Set exercise: Rewrite every line from the one containing "Where should I click to: Click" through the end of the items, requests included, multiplying each coordinate in the answers by 1.85 and rounding to whole numbers with halves rounded up. Leave all numbers in the requests unchanged.

Material provided:
# # # # # # #
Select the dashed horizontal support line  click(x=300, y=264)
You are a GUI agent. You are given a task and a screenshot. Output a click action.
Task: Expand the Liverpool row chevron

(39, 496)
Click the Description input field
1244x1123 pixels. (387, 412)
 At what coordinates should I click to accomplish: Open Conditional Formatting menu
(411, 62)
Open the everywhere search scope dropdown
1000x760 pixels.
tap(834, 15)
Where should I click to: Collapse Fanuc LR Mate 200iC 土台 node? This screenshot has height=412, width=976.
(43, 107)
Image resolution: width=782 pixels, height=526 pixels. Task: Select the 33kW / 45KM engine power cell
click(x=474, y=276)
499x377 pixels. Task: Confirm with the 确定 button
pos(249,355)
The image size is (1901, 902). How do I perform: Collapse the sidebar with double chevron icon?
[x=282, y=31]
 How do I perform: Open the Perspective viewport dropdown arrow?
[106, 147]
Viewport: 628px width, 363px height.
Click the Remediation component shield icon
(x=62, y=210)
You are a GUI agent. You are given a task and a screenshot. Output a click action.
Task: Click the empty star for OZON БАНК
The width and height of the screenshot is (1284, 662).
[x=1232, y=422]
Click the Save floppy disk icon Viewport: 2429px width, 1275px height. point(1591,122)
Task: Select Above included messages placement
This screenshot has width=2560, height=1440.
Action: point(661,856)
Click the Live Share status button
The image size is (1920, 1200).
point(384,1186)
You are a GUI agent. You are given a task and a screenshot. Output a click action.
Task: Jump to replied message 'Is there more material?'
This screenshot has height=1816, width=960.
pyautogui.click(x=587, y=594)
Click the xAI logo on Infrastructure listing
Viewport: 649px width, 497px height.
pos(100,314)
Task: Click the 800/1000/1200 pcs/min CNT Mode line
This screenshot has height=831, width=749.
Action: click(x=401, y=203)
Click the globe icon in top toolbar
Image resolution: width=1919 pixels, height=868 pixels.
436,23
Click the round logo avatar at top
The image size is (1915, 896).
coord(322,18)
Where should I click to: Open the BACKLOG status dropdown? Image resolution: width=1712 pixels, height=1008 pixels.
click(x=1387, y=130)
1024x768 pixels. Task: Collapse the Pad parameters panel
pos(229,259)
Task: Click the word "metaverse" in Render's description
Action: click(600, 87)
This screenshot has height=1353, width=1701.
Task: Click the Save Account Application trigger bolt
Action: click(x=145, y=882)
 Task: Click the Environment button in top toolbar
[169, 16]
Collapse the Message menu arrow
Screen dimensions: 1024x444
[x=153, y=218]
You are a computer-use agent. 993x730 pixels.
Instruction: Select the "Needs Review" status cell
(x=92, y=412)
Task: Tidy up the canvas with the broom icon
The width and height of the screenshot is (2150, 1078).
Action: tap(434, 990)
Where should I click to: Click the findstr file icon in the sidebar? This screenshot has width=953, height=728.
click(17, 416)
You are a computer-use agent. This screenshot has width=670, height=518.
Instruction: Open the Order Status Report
# # # # # # #
The response:
Where should I click to: Click the findstr file icon in the sidebar? This screenshot has width=953, height=728.
click(31, 770)
You are a computer-use agent. This screenshot has width=670, height=518.
Instruction: Open the Order Status Report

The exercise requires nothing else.